#### [Information given]
---------------

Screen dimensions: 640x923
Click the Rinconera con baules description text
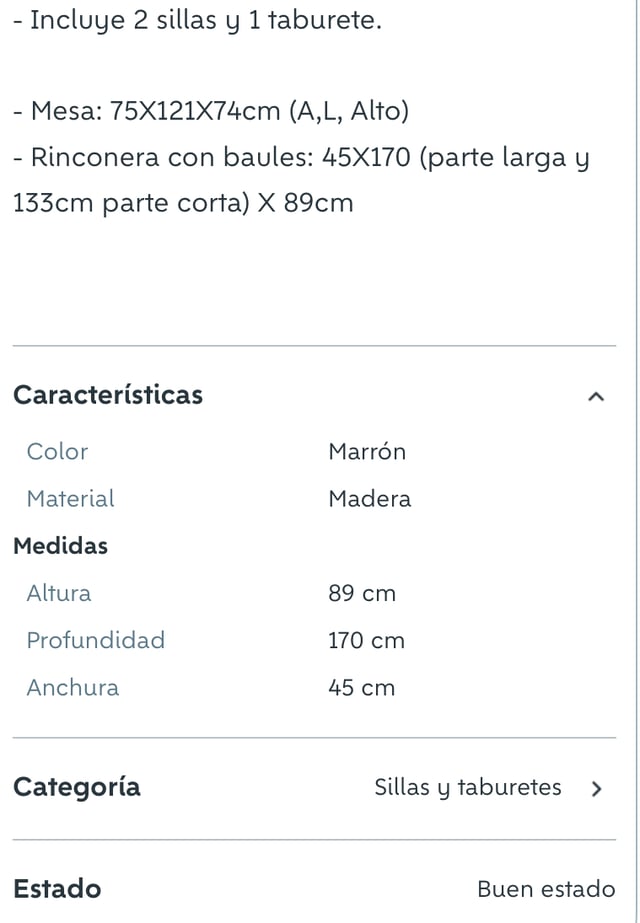pyautogui.click(x=301, y=180)
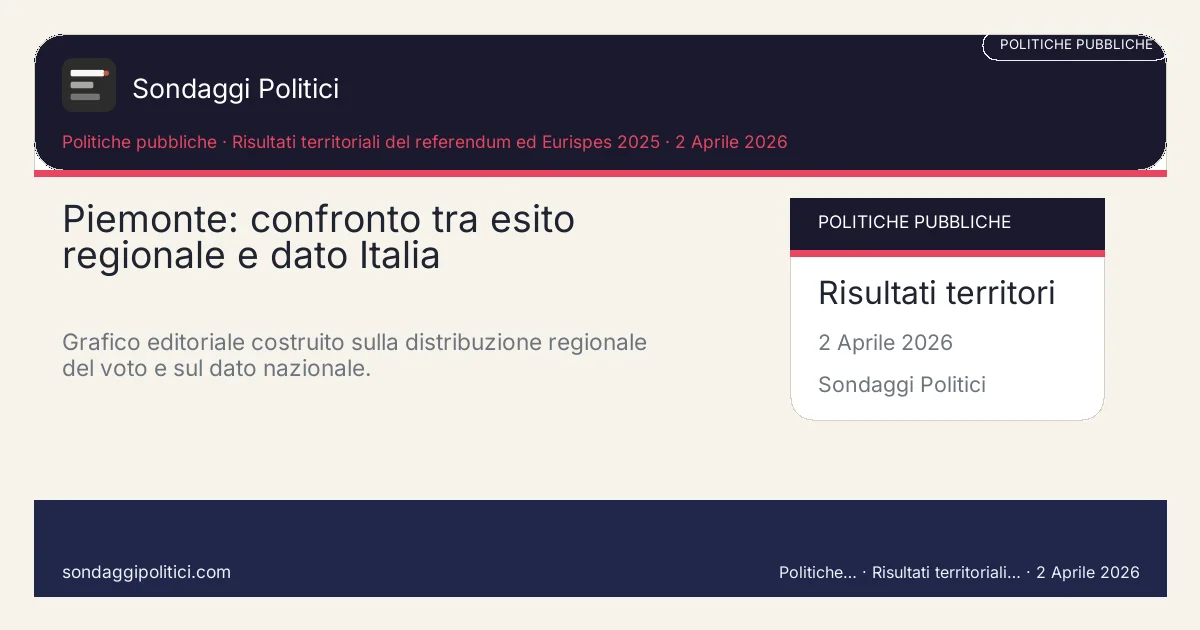Screen dimensions: 1200x630
Task: Click the Sondaggi Politici author label in card
Action: tap(901, 385)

---------------

Output the text of all the items above verbatim, line for line, omitting the pictures.

Screen dimensions: 640x923
Click the Rinconera con baules description text
pyautogui.click(x=301, y=180)
Screen dimensions: 1200x630
Task: Click the Sondaggi Politici author label in card
Action: tap(901, 385)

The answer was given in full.